[Begin]
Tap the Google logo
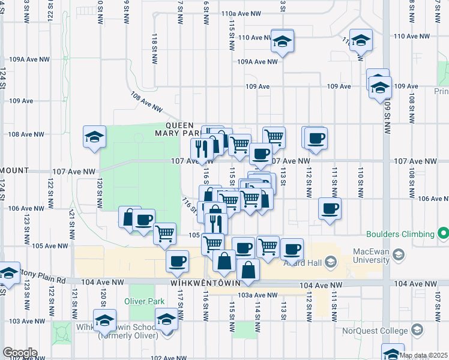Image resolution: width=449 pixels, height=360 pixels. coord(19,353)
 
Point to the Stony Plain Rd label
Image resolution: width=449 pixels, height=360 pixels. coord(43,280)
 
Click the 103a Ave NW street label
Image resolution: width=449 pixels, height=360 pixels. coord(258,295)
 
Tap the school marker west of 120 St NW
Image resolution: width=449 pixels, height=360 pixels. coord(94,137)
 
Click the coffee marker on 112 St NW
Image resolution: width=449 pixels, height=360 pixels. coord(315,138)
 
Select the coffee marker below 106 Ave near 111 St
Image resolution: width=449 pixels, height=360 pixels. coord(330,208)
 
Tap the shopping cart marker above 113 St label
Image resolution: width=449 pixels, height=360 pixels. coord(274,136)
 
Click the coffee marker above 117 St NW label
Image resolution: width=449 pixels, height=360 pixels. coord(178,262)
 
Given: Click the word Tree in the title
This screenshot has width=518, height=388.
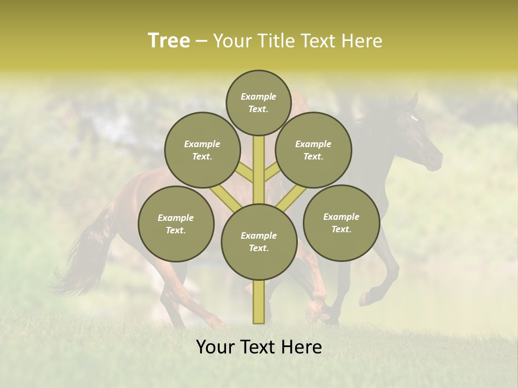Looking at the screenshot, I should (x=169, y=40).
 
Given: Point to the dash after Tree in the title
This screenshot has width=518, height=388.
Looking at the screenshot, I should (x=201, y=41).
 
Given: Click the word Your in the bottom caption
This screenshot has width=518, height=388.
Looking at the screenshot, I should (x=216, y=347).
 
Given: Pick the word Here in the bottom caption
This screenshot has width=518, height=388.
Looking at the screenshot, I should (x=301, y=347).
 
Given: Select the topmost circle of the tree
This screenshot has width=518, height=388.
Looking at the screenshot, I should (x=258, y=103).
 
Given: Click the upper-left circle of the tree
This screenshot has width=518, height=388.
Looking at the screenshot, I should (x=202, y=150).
[End]
[Begin]
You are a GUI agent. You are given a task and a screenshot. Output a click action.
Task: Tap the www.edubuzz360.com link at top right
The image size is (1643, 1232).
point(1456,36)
[End]
[Begin]
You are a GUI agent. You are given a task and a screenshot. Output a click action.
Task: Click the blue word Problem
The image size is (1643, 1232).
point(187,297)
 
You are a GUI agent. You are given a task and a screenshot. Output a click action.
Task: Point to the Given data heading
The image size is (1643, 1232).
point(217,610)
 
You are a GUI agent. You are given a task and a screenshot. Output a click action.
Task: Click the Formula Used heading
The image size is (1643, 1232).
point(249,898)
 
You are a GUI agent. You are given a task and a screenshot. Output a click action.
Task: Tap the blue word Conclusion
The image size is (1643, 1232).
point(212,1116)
[End]
Stated exercise = Which lines of the listing run from the line with "Select the coffee" to the line with "height=360 pixels. coord(274,136)"? Pull them out word for word, both of those lines included.

Answer to this exercise =
Select the coffee marker below 106 Ave near 111 St
Image resolution: width=449 pixels, height=360 pixels. coord(330,208)
 
Tap the shopping cart marker above 113 St label
Image resolution: width=449 pixels, height=360 pixels. coord(274,136)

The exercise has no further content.